• Your goal: Skip the pictures. Copy all the rest of the records down exactly.

** Dataset content follows **

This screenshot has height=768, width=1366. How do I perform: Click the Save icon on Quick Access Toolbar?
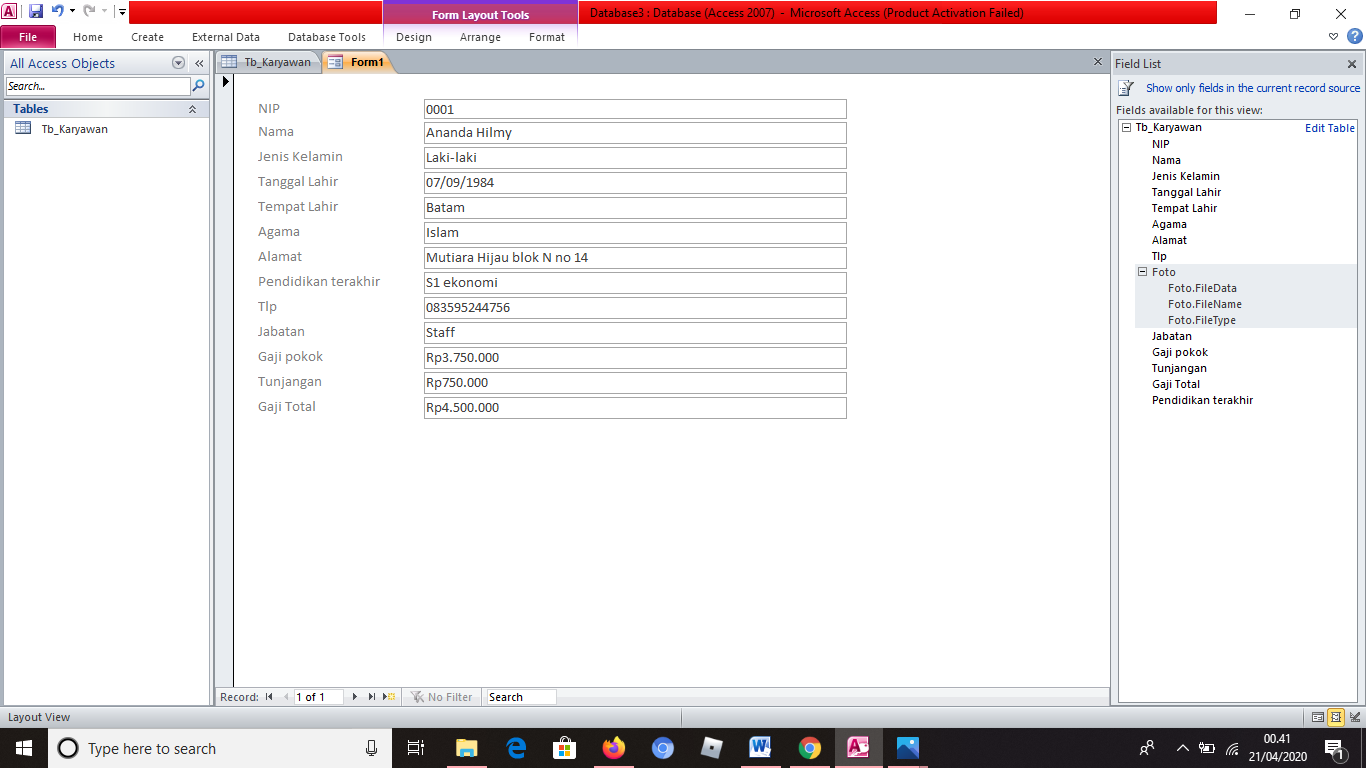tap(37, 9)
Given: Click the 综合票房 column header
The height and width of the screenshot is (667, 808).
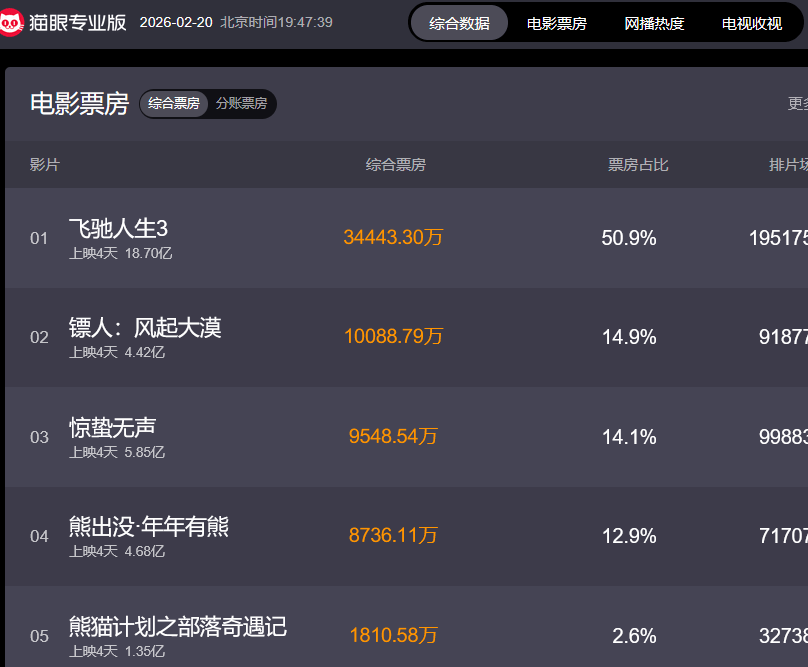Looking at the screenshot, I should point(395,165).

** End of Dataset content **

• Your response:
This screenshot has height=768, width=1366. How do I perform: Click the Save icon on Quick Access Toolbar?
tap(37, 9)
Given: Click the 综合票房 column header
The height and width of the screenshot is (667, 808).
Looking at the screenshot, I should point(395,165).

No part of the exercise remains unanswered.